Le CNS émet des propositions concernant la politique de dépistage du VIH

Journée mondiale de lutte contre le sida

©zak00-istock

A l’occasion de la journée mondiale de lutte contre le sida du premier décembre, le CNS (conseil national du sida et des hépatites virales) a émis une note valant avis sur les orientations de la politique de dépistage du VIH en France.

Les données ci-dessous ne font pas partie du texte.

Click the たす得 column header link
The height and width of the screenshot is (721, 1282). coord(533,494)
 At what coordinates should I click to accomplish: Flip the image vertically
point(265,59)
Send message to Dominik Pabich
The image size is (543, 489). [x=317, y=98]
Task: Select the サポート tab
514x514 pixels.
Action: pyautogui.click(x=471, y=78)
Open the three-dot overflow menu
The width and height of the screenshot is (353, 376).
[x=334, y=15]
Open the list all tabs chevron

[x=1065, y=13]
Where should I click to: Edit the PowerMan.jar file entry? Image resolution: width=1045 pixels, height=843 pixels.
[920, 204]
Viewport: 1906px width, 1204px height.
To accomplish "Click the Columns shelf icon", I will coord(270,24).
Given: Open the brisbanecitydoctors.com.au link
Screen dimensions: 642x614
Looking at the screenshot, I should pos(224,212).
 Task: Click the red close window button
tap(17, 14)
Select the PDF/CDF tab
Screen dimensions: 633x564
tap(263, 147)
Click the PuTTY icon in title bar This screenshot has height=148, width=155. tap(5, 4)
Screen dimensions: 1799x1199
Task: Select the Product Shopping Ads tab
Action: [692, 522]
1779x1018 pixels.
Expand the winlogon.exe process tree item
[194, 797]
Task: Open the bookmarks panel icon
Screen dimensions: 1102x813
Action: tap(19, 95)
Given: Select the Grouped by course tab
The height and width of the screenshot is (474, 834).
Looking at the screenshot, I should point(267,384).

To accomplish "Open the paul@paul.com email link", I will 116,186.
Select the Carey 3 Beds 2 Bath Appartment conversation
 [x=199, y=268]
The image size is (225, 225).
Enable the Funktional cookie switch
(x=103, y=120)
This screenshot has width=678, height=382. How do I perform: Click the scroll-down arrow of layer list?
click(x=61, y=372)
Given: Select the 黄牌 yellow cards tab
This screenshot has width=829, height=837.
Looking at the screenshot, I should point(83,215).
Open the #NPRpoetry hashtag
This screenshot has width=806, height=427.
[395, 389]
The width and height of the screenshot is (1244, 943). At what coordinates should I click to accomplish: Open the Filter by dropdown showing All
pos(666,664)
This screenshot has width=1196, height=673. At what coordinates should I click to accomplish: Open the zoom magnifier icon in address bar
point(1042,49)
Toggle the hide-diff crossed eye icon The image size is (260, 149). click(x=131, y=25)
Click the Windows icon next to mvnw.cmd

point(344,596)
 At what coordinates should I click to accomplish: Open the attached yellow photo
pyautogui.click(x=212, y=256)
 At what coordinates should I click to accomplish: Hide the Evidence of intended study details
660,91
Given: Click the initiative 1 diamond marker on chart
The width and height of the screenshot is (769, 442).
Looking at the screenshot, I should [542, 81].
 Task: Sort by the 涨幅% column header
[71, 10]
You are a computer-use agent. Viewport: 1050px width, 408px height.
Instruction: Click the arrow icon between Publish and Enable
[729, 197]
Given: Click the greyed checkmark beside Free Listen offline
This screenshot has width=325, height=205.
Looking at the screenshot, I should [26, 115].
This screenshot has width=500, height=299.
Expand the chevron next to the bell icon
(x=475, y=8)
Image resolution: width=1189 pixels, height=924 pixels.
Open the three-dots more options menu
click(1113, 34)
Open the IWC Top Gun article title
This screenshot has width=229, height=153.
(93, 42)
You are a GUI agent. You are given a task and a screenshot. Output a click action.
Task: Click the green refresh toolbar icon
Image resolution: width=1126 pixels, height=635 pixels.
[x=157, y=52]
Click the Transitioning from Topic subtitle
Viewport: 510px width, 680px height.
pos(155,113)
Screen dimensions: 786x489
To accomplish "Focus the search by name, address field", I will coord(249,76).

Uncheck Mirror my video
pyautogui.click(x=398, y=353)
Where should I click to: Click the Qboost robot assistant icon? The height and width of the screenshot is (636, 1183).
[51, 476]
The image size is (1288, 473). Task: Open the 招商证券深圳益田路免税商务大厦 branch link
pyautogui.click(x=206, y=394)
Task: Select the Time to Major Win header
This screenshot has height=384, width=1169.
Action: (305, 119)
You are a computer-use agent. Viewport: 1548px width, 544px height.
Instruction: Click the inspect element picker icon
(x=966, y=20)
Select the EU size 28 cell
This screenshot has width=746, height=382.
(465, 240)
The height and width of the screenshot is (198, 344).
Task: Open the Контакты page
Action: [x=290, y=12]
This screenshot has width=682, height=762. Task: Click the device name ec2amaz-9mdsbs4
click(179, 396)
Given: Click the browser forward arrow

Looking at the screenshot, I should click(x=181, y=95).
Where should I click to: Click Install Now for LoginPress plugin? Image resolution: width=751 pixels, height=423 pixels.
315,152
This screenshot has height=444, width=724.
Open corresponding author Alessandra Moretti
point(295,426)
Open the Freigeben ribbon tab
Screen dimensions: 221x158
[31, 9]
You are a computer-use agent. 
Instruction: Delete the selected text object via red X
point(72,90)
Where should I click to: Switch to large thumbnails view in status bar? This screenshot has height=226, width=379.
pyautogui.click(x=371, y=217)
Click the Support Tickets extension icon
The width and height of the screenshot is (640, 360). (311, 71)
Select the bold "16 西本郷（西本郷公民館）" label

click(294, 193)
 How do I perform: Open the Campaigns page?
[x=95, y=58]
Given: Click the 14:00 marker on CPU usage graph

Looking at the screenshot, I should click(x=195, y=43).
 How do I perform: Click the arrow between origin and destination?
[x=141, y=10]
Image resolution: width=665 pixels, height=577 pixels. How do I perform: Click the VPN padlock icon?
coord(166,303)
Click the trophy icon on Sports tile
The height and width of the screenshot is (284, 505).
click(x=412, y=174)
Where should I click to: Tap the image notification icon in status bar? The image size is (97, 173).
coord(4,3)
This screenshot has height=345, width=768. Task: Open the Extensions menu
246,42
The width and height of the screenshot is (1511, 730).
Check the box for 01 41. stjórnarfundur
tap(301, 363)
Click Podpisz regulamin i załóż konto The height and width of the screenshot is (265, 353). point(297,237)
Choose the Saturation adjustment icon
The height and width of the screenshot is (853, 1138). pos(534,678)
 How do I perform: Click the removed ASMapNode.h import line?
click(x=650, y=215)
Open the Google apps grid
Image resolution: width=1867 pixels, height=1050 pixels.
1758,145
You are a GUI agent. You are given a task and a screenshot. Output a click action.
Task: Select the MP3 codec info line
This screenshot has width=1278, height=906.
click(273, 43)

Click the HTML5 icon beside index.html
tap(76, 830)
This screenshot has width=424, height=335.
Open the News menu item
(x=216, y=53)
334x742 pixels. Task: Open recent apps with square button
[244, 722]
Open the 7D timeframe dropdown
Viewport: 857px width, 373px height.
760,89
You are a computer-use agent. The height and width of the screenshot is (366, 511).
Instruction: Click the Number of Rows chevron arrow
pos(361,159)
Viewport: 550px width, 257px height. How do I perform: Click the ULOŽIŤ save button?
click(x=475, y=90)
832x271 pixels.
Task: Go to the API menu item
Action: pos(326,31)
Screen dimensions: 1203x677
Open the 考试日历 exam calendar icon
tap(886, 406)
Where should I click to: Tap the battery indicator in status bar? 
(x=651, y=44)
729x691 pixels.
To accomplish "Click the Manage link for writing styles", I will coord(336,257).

« En dépit des efforts engagés, les indicateurs ne montrent pas de réduction de l’épidémie en France d’un niveau aussi important qu’à l’étranger, dans des villes et des pays comparables aux nôtres » déplore le CNS, malgré certaines données récentes suggérant « l’amorce d’une inflexion qui reste à confirmer ». « Les objectifs dits « 3 x 95 » (95% de personnes diagnostiquées parmi les personnes infectées ; 95% de personnes sous traitement antirétroviral parmi les personnes diagnostiquées ; 95% de personnes en succès thérapeutique (charge virale indétectable : <50 copies/ml)) que la France s’était fixée d’ici à 2020 ne seront pas atteints » précise-t-il. Dans ce contexte, le CNS propose en premier lieu daméliorer la production de données épidémiologiques actualisées et territorialisées. En effet, « le nombre de nouvelles découvertes de séropositivité n’est pas un indicateur suffisant pour piloter l’action publique et une actualisation plus rapide et plus fréquente des estimations d’incidence est nécessaire » estime le CNS. En second lieu il est proposé « d’aller plus loin dans la diversification du dépistage et de ses acteurs en partant des besoins des personnes », et de « faciliter l’accès aux différents outils de dépistage ». Sur ce point, le CNS approuve l’expérience « Labo sans ordo », VIH TEST lancée en juillet dernier et recommande de « simplifier et accélérer l’accès aux sérologies classiques ». De plus, « le développement de la téléconsultation constitue une autre piste pouvant offrir une alternative pour faciliter l’accès à une sérologie VIH ou au dépistage plus large des IST » projette le CNS, qui recommande également d’enrichir l’offre de TROD et de renforcer la diffusion des autotests. Enfin, la dernière proposition du CNS consiste à « territorialiser les politiques de dépistage » avec des initiatives du type « ville ou territoiresans sida » déjà engagées par certaines collectivités territoriales (Paris, Montpellier, Alpes-Maritimes...).